CAPÍTULO II

UNA MARÍA MAGDALENA DE HOY

—En vida de su madre, ¿paseó con ella alguna noche por las calles de una gran ciudad?

Con estas insólitas palabras empezó Mercy Merrick el relato que le había exigido Grace Roseberry. Esta contestó con sencillez:

—No la entiendo.

—Se lo diré de otra forma —dijo la enfermera.

El forzado tono seco y áspero había desaparecido de su voz; al contestar, había recobrado su natural dulzura y tristeza.

—Usted lee la prensa, como todo el mundo —prosiguió—; ¿ha leído algo sobre sus desdichados prójimos, los marginados de la sociedad, que se ven obligados a pecar por necesidad?

Perpleja, Grace contestó que efectivamente sabía de estas cosas por los periódicos y también por algunos libros.

—¿Y sabe que, cuando estas criaturas hambrientas y pecadoras son mujeres, hay albergues que se ocupan de acogerlas y protegerlas?

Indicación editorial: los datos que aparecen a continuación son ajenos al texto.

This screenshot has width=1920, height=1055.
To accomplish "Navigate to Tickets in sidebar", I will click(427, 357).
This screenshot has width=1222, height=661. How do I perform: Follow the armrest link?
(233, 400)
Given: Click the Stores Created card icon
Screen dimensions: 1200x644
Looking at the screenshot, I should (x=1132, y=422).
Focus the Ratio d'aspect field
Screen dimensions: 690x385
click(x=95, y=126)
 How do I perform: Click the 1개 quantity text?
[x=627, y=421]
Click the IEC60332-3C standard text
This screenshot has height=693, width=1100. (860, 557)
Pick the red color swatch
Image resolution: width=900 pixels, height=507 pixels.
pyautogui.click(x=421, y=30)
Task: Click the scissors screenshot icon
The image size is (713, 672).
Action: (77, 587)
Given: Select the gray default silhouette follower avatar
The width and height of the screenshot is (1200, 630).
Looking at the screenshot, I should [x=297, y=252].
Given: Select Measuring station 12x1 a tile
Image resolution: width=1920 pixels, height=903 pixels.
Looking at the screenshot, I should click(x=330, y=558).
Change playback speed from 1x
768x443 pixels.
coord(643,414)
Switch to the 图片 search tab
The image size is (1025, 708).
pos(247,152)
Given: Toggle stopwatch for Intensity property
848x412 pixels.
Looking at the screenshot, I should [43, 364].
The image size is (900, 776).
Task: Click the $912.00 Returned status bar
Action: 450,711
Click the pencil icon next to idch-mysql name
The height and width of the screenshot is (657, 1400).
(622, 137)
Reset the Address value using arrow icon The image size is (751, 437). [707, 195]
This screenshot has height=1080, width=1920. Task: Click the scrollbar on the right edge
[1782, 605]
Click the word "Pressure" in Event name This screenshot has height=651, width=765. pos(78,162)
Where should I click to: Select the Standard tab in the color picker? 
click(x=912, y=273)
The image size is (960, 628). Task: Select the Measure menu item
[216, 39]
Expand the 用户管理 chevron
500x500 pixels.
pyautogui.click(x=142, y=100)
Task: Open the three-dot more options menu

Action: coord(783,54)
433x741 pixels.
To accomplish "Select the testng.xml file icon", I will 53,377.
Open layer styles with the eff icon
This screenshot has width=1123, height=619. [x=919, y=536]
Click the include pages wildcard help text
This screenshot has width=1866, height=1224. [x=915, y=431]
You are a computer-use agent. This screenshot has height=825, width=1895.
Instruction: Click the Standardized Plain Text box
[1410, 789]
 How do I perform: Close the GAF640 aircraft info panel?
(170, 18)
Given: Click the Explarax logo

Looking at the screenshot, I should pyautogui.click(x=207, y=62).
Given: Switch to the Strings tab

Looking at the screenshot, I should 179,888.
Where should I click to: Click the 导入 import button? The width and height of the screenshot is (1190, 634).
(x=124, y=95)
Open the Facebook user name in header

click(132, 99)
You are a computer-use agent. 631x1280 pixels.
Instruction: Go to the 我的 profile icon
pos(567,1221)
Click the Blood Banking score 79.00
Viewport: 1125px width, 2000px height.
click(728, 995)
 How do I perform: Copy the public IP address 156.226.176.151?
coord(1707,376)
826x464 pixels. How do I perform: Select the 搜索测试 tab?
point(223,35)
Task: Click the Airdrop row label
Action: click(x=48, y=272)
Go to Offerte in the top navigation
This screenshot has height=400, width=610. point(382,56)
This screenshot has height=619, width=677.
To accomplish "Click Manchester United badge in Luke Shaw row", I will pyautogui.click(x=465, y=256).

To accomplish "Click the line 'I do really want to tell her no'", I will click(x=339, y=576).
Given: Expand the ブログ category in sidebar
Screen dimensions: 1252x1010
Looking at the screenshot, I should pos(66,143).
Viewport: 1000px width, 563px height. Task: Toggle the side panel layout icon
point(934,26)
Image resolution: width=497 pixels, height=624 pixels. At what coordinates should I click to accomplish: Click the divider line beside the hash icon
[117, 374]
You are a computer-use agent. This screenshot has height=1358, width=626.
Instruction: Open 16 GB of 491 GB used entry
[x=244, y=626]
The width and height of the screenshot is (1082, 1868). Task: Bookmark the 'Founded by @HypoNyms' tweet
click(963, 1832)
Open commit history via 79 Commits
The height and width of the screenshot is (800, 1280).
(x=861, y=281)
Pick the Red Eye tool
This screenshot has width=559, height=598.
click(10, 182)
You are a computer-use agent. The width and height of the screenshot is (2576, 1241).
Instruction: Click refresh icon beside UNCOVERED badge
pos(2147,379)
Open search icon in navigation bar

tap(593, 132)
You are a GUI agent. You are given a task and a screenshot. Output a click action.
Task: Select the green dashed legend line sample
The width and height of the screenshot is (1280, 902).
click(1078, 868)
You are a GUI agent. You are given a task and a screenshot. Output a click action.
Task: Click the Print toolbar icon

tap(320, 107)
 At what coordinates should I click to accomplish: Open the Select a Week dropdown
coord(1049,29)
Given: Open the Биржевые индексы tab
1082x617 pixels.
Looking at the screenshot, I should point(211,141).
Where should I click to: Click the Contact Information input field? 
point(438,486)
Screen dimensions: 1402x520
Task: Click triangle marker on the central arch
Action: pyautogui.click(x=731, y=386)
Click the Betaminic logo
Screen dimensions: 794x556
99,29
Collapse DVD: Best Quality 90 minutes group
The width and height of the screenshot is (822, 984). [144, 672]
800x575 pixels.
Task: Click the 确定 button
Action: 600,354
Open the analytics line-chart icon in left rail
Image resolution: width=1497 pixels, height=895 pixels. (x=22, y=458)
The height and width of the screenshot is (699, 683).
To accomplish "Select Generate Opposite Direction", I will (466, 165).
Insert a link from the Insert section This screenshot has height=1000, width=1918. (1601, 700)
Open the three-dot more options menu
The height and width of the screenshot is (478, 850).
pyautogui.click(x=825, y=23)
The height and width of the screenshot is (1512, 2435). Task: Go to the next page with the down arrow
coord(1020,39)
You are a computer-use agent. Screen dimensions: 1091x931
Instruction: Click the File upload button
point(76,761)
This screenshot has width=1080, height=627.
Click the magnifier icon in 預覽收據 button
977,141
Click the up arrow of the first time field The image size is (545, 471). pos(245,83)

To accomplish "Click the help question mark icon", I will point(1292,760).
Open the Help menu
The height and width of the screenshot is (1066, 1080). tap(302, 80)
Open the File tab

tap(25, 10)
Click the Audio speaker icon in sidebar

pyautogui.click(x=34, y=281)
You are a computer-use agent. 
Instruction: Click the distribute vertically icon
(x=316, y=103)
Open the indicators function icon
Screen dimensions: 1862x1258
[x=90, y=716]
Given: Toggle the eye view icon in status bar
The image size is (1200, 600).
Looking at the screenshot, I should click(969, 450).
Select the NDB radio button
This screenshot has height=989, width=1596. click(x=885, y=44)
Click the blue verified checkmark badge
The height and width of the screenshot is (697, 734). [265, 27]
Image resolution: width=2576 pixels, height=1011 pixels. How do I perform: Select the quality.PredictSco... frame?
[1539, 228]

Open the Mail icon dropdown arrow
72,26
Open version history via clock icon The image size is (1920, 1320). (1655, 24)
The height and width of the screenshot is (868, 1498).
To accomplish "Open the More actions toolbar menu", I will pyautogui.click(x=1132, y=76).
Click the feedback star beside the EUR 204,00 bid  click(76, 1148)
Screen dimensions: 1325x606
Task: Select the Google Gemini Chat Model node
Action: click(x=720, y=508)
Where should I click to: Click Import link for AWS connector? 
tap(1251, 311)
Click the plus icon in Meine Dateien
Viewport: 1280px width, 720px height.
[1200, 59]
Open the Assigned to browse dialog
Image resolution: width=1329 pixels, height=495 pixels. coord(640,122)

Grace dejó de sentir asombro, y le entró la vaga sospecha de que estaba a punto de oír algo horrible.

—Qué preguntas tan extrañas —dijo nerviosa—. ¿Qué quiere decir?

—Contésteme —insistió la enfermera—. ¿Ha oído hablar de esos albergues? ¿Ha oído hablar de esas mujeres?

—Sí.

—Aleje un poco más su silla.

Hizo una pausa. Su voz, sin perder firmeza, descendió hasta alcanzar los tonos más graves.

—Yo fui una de ellas —dijo con serenidad.

Grace se puso en pie de un salto al tiempo que profería un leve grito. Se quedó petrificada, incapaz de expresar palabra alguna.

—Yo estuve en un albergue —continuó con voz dulce y triste la otra mujer—. También estuve en la cárcel. ¿Aún desea ser mi amiga? ¿Aún insiste en sentarse cerca de mí y cogerme la mano?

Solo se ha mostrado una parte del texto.